Par ailleurs, l’Iran a exécuté un citoyen suédois, Kourosh Keyvani, accusé d’espionnage pour Israël, provoquant une réaction immédiate de la diplomatie suédoise.
Déplacements et sécurité des équipes sportives
Dans le contexte de cette guerre, l’équipe féminine de football d’Iran, dont plusieurs membres avaient demandé l’asile en Australie, a traversé la frontière turco-iranienne pour regagner l’Iran.

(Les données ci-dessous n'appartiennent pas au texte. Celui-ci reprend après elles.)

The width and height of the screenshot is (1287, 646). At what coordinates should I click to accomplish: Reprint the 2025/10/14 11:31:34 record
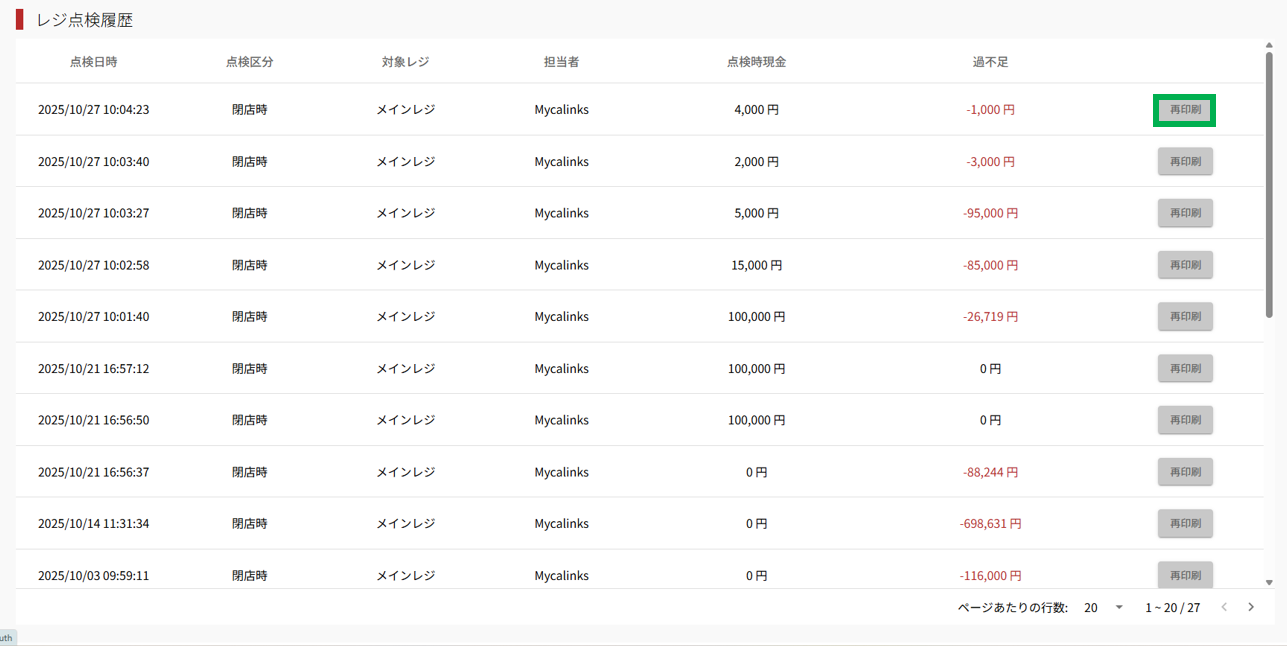pos(1185,523)
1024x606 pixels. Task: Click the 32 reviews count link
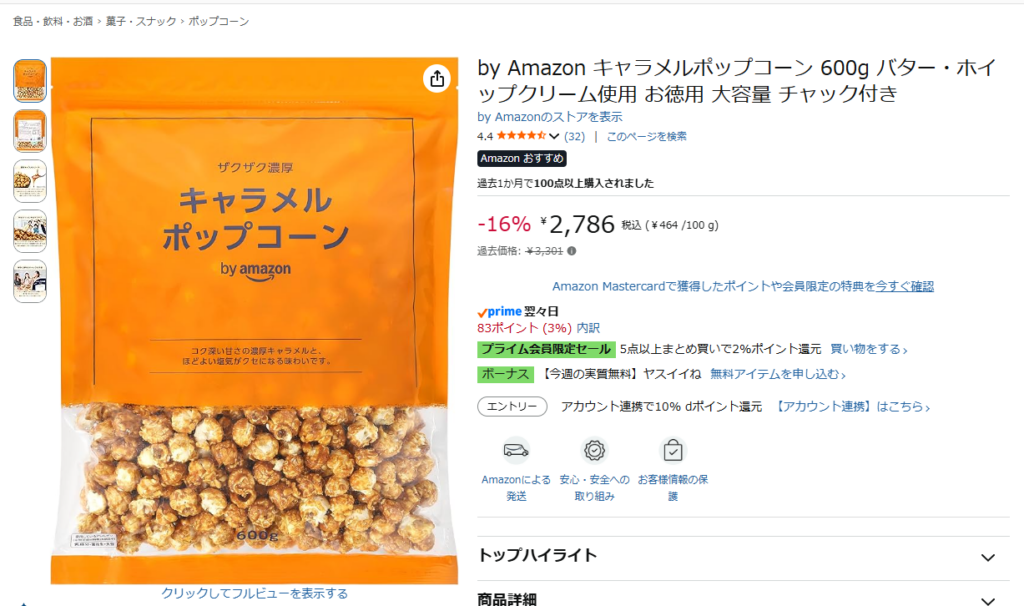tap(575, 136)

Déploiements militaires régionaux
La Turquie a annoncé le déploiement d’une nouvelle batterie de missiles Patriot sur sa base d’Incirlik, afin de renforcer sa défense aérienne après plusieurs tirs de missiles iraniens. L’Arabie saoudite a également intercepté deux drones ciblant le quartier diplomatique de Riyad.
Analyse militaire
Selon Clément Therme, spécialiste de l’Iran, le Conseil suprême de sécurité nationale joue un rôle central dans le lien entre les différentes forces et services de renseignement iraniens. Malgré les frappes israélo-américaines, l’Iran a montré sa capacité à remplacer rapidement ses responsables ciblés.
Témoignages et réactions
L’essayiste américain Eddy L. Harris a dénoncé cette guerre comme « stupide » et a critiqué la politique de Donald Trump. Selon lui, l’intervention militaire américaine au Moyen-Orient contribue à un cycle de violence difficile à justifier.
La situation reste extrêmement volatile, avec des frappes continues en Iran, au Liban et dans la région du Golfe. La communauté internationale suit de près l’évolution des événements et la sécurité des civils reste fortement menacée.